Rem Koolhaas, Junkspace with Running Room

The Remnants is an exploration of the past and the present simultaneously—the present as a kind of imminent past. What does what’s left behind reveal of its maker and its culture? How are these remnants remade into a kind of super-present and near-future? What navigational signals do they leave to guide us to move forward?

Though The Remnants was conceived just before the Covid-19 pandemic struck—space and how we occupy it together so that it ensures a shared future has become a matter of daily, conscious deliberation for humanity across the globe. The wearing of masks, the new rituals of hand washing and standing in staggered lines have become 21st century performances, in which we are all players.

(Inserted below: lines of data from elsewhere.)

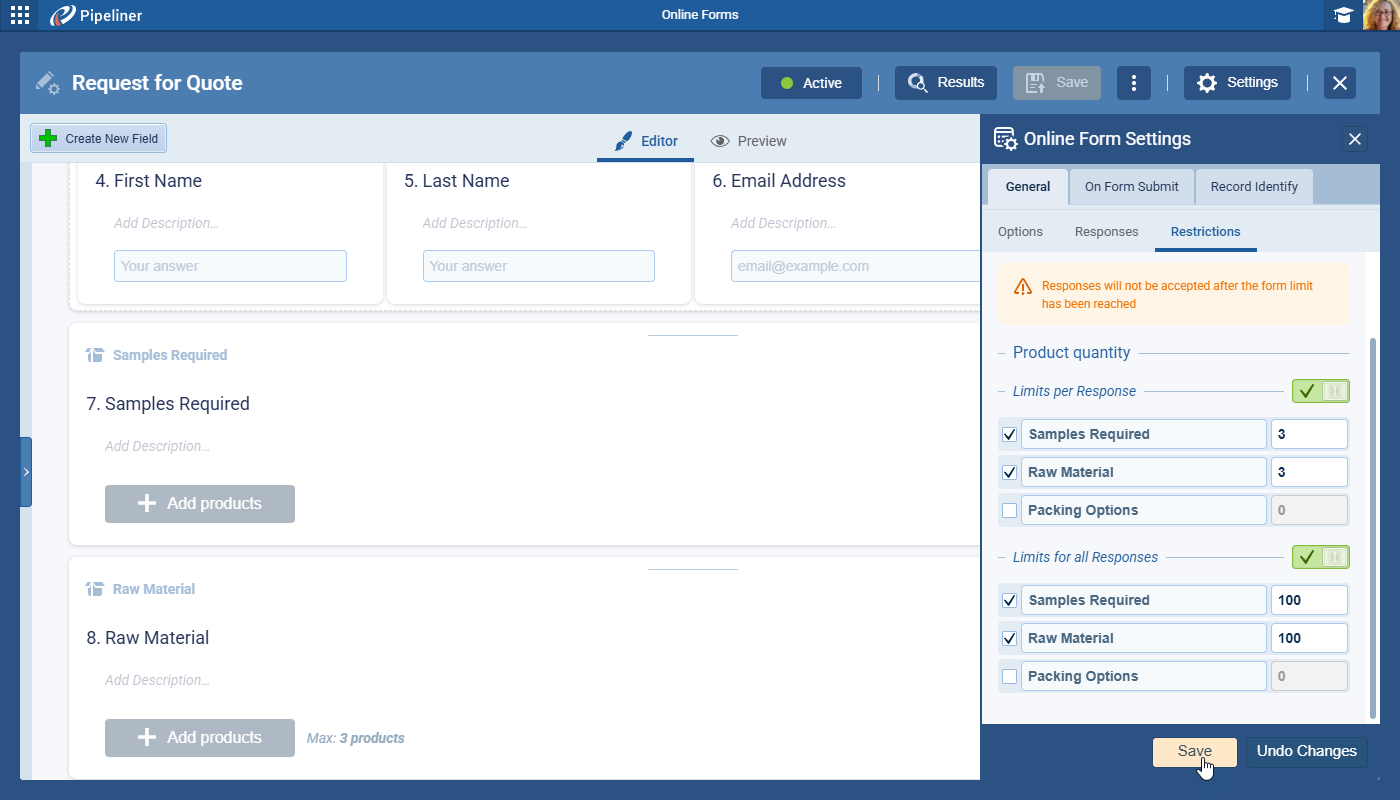Switch to the Preview tab

click(x=748, y=141)
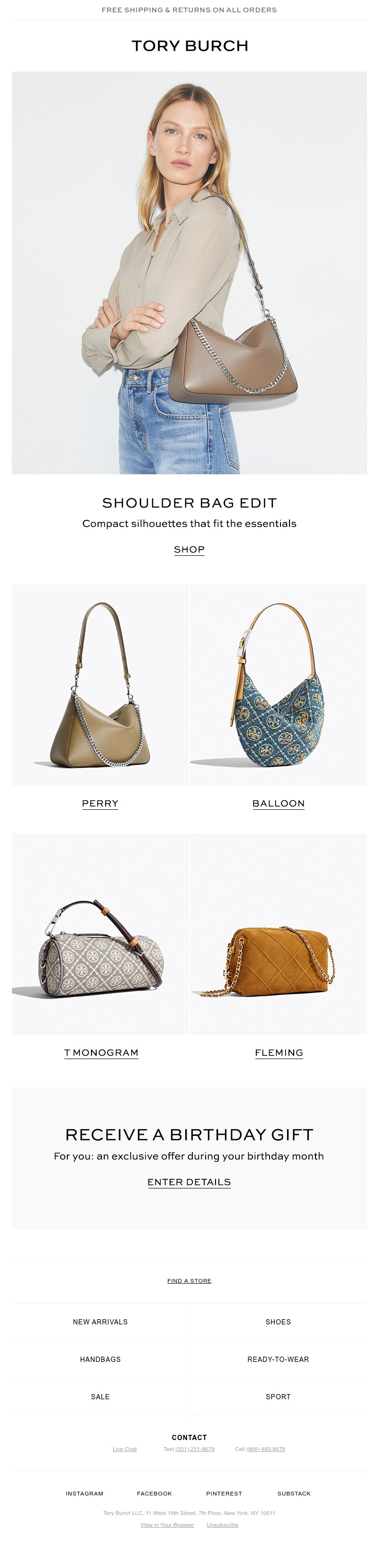Open the model with shoulder bag hero image
This screenshot has width=379, height=1568.
[189, 272]
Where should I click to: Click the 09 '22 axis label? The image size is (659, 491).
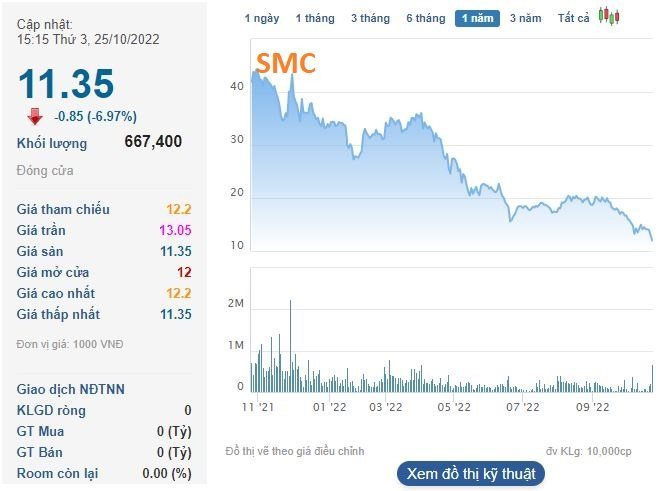pyautogui.click(x=592, y=407)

Megan Reed and Micah Wood’s shared interest in painting, theater, architecture, and the absurd all act as starting points for the recording of the present moment and for the possibility of collective action: whether confrontation, reflection, rest, play, etc. Each’s unbridled use of materials, form and color are akin to blind faith that things will work out, in the agency and optimism found in making, and in using what’s at hand. The surfaces become a place for narratives to be brought forward and thus spaces created for sharing.

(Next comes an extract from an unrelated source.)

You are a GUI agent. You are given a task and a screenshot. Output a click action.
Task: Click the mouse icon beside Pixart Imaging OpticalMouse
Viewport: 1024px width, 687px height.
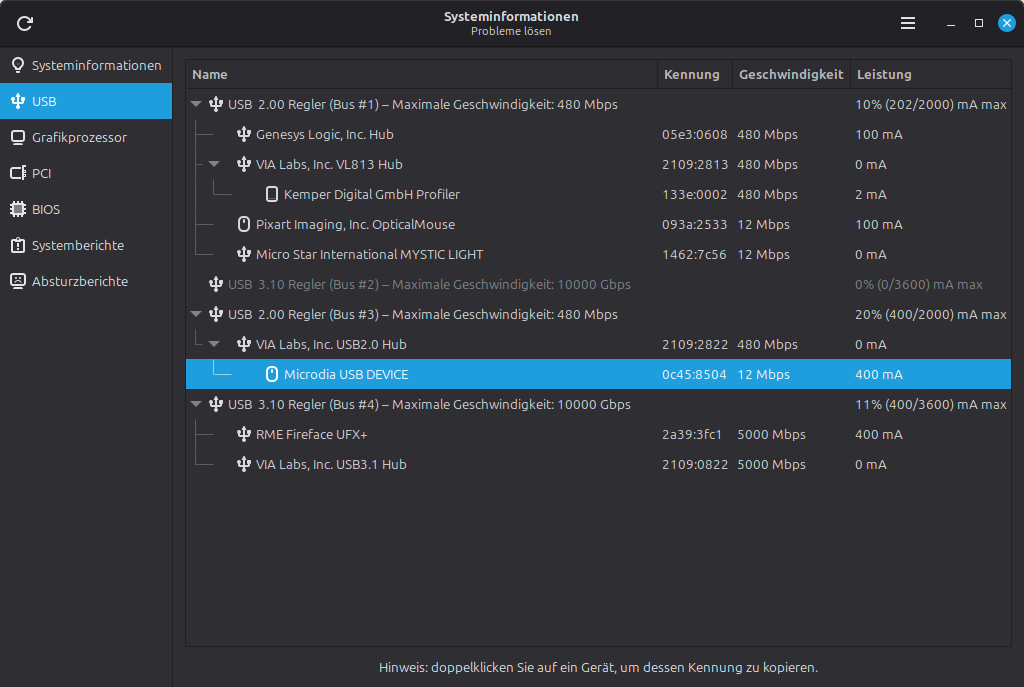tap(244, 224)
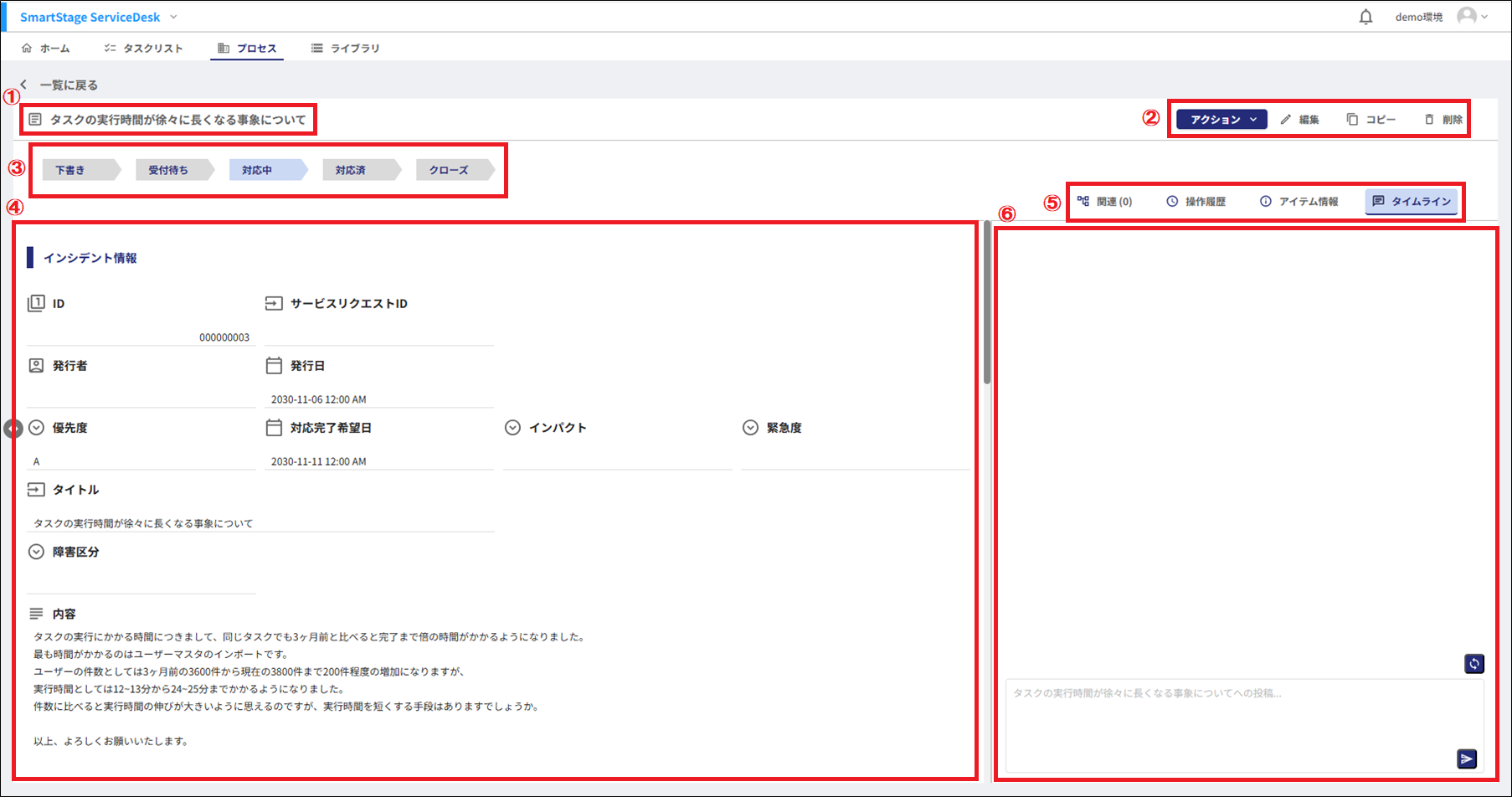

Formally, Wood’s work is in dialogue with certain kinds of painting movements from pop art to post war German Expressionism and Surrealism. Gestural marks on top of smooth, flat swaths of color come together to form details and invite the viewer to see the world through his eyes. The body acts as an intermediary, between the world in front of our eyes and the world we create behind our eyes. Oftentimes the two do not line up so easily; that is the space where his paintings exist, rooted in observation, and then distilled through his hands and eyes. The paintings operate as a kind of pictorial diary, displaying a personal, visual vernacular that lends itself to open interpretation from the viewer. Wood’s paintings lie at the nexus of abstraction and figuration and seek to create a distinctive vision of his environment. The imagery found throughout Wood’s painting practice oscillates from automatic drawings to found images and advertising. His paintings are informed from many different sources such as his automatic drawing process to kinetic machines, shop signs/billboards, found textiles and film.

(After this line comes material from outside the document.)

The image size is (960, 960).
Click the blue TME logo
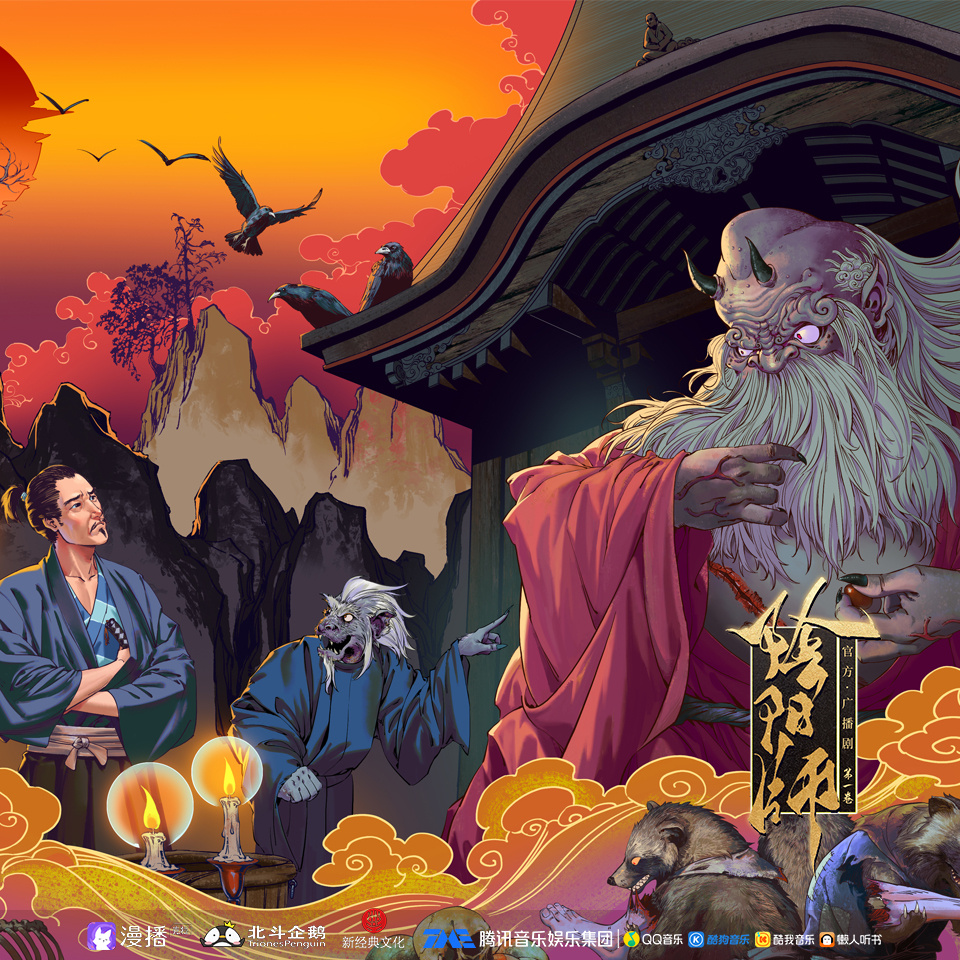tap(447, 939)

Reed’s work riffs off large human-made monuments like Stonehenge—spaces that record and measure time, but that also mark culture and so provide a gathering point for reflection. Her use of materials is derived from the detritus of the consumer era (styrofoam, for example), that, re-formed, become slightly larger than human-scaled, anthropomorphic reminders of human impact, agency and the possibilities we all have to shift gears at any moment to a new, imagined future. Her work uses color as a loud, playful gesture, calling attention to itself but also beckoning the viewer to join in this reflective, performative moment, whenever that may be.